Mikko Myrskyla at the Max Planck Institute for Demographic Research in Rostock, Germany, and his colleague, Rachel Marolis at the University of Western Ontario’s Department of Sociology, collected data from Germany’s Socio-Economic Panel Study, which included the former East and West Germanys (East Germany was added in 1991), foreigners, and immigrants between 1984 and 2010. From the survey, 2,016 people who had had first births were interviewed about their levels of life satisfaction—beyond the happiness of being a parent, Myrskala told TIME.
“We don’t ask parents about happiness with relationship to parenthood, because there is a strong implicit pressure to be happy,” Myrskala says. “If I go and ask a new parent these kinds of questions, they feel a pressure to put a positive picture of what a new parent is ‘supposed’ to feel.”

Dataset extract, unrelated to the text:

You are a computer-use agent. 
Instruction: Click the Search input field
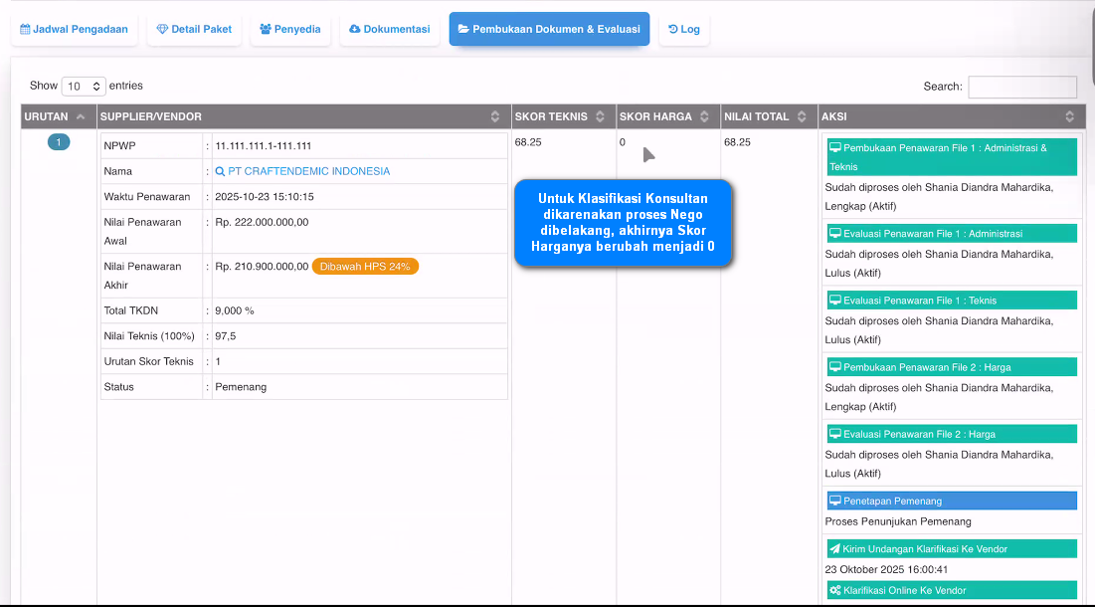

Having the first kid, the authors write, is a crash course in childrearing; having a second one, then, becomes a more informed decision. This can play out in a number of ways. Consider, for instance, the parents of a fuss-free newborn. The circumstance is likely to be seen as positive experience, making the new mom and dad more likely to have more kids. About 58% of parents who reported at least a three-point loss in happiness had a second child within 10 years of the first. But that shot up to 66% of parents who did not experience a dip in happiness.
There are some commanalities among parents who decide to go for baby number two and beyond. These individuals seem to have more life satisfaction around the time of the first child’s birth, and reported a smaller drop in happiness than parents who stuck with one kid. And there’s something about being older and wiser as a first-time parent: people who are over 30 and have a college education are more likely to be able to cope with the shock of an infant than younger, less educated couples, the study found.
While the study is focused on Germany—a country that has experienced economic and political upheaval along with a 2007 parental leave amendment that made paid leave “more Nordic”—Myrskala thinks the results are in keeping with other countries.
“What this suggests is that policymakers who are concerned about lower rates should pay attention to the wellbeing of new parents,” Myrskyla says, citing not only parental leave but also affordable kindergarten and childcare.